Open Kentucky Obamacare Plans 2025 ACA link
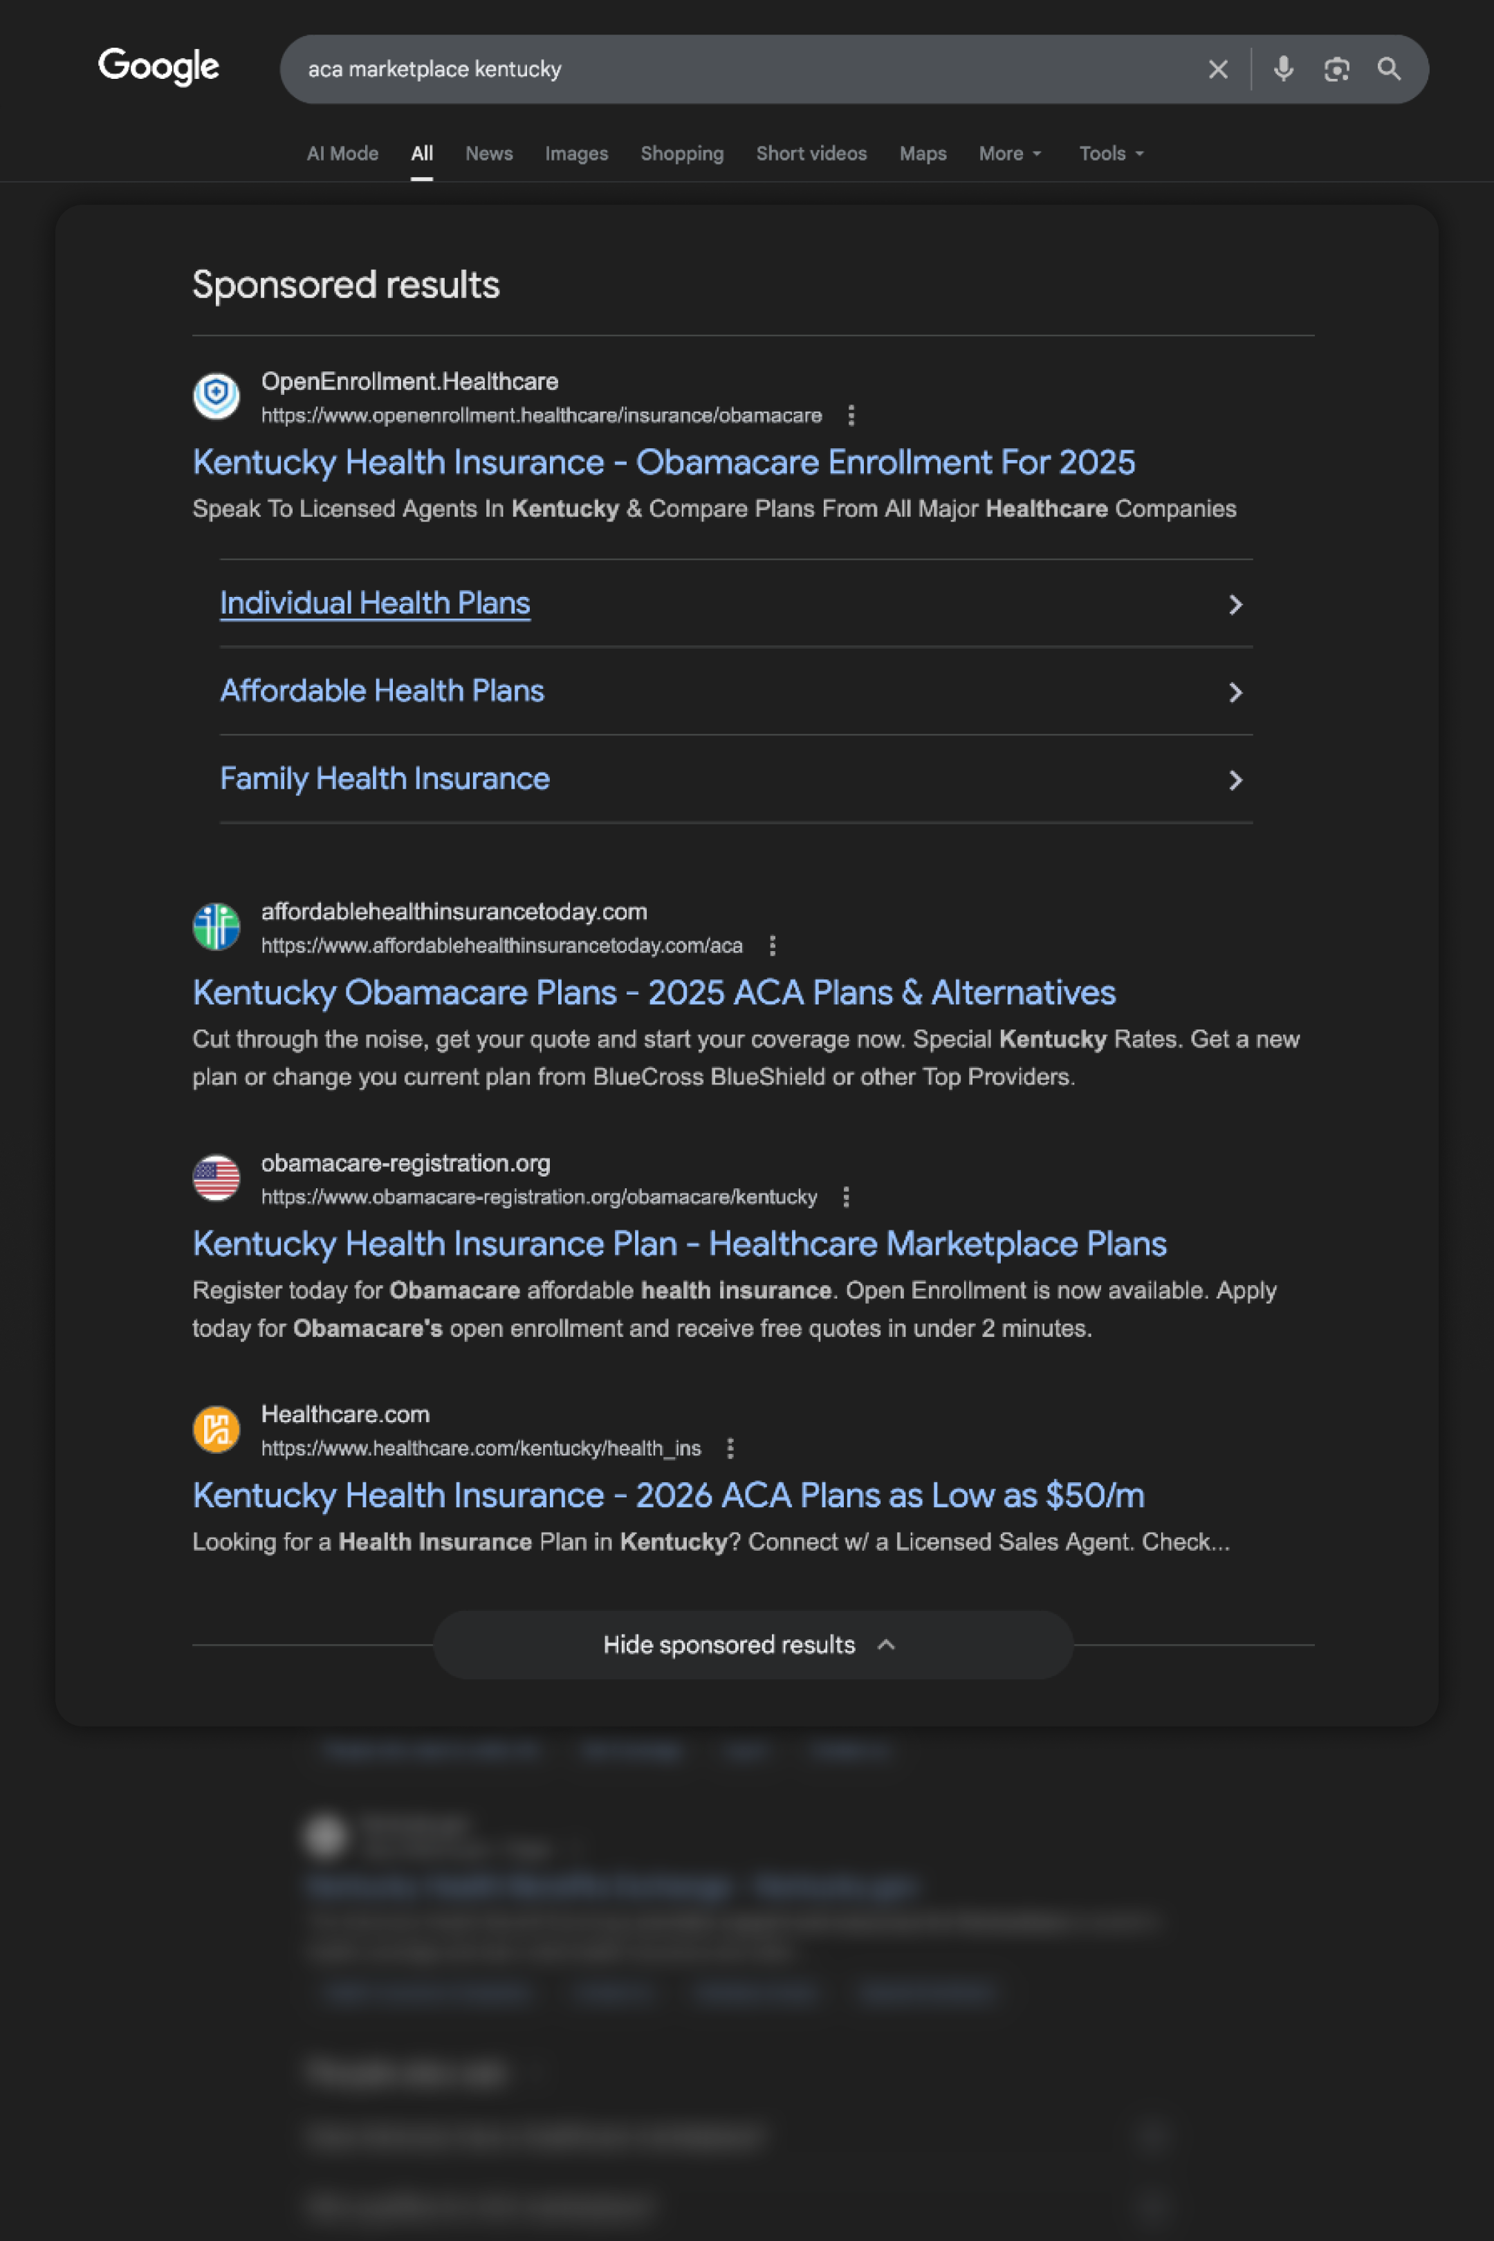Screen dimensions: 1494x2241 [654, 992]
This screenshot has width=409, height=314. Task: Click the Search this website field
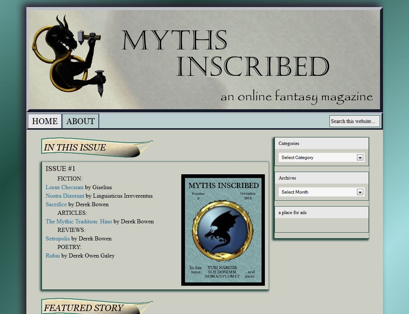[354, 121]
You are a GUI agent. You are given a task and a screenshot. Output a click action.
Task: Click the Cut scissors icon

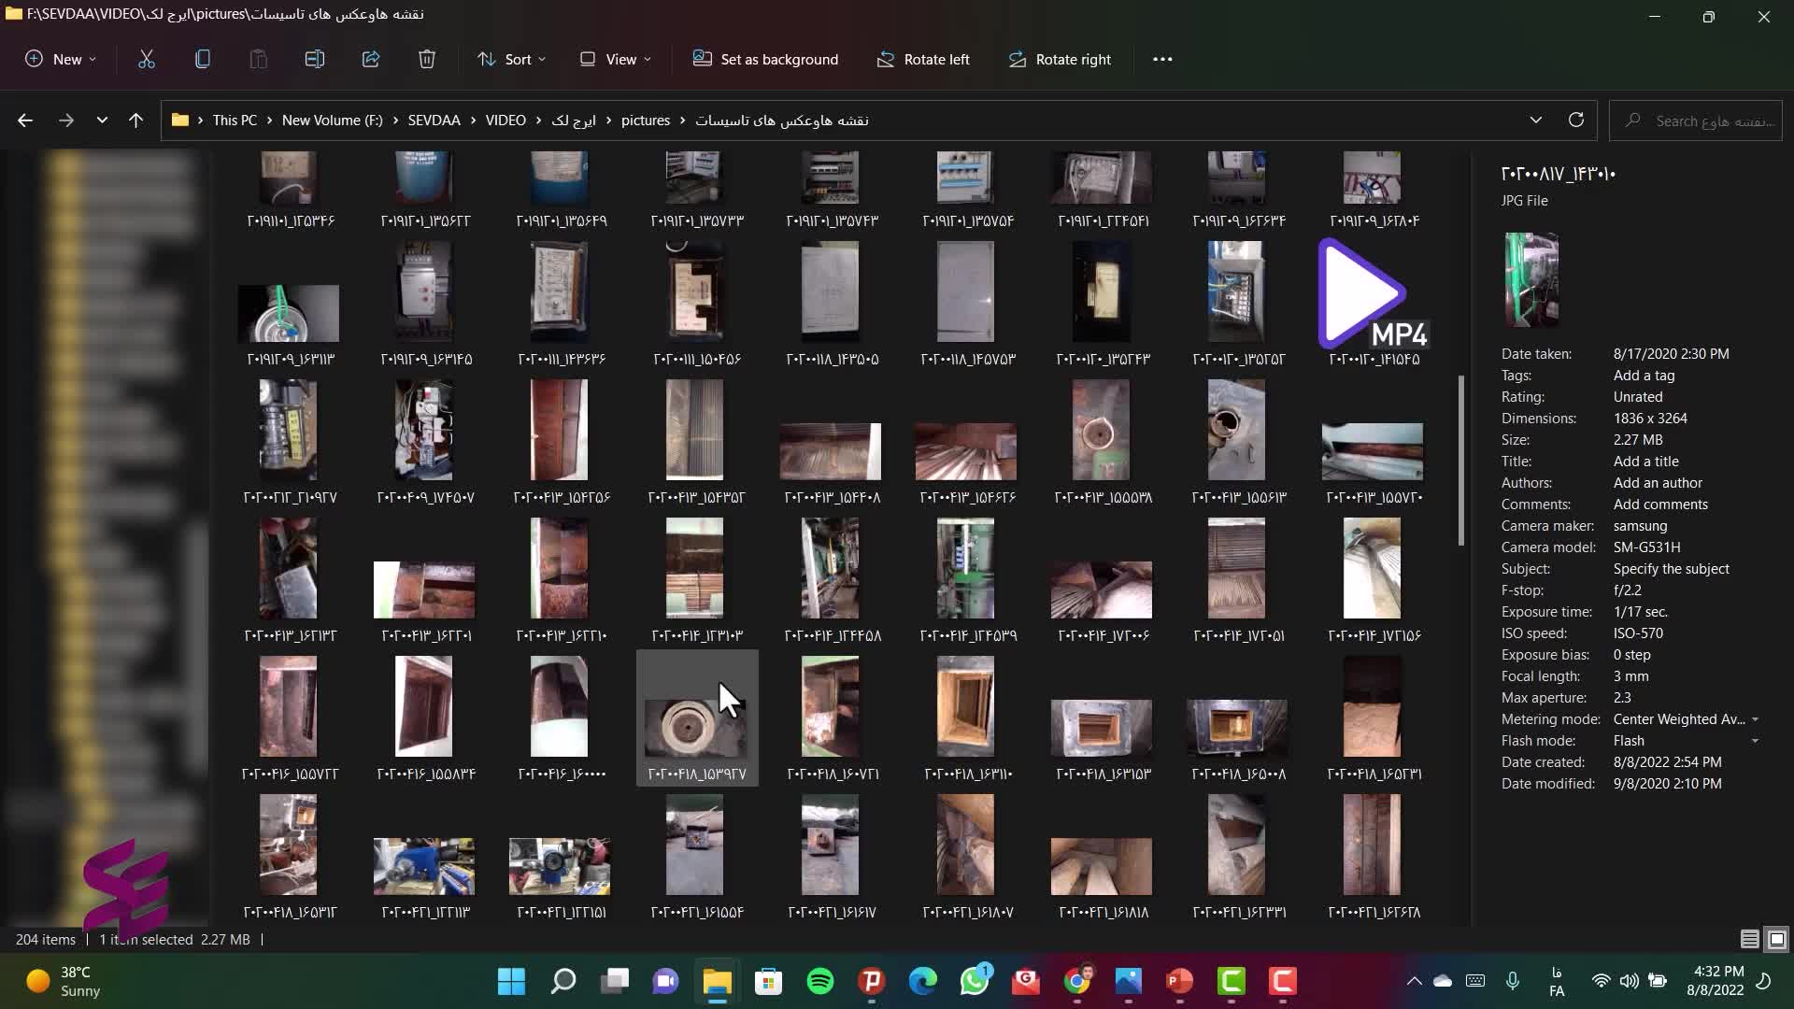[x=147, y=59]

------------------------------------------------------------

Goal: Copy out every line of text from each of the items above word for word, and omit the pictures from your answer.

The solution:
Open Kentucky Obamacare Plans 2025 ACA link
Screen dimensions: 1494x2241 [654, 992]
This screenshot has width=409, height=314. Task: Click the Search this website field
[354, 121]
You are a GUI agent. You are given a task and a screenshot. Output a click action.
Task: Click the Cut scissors icon

[x=147, y=59]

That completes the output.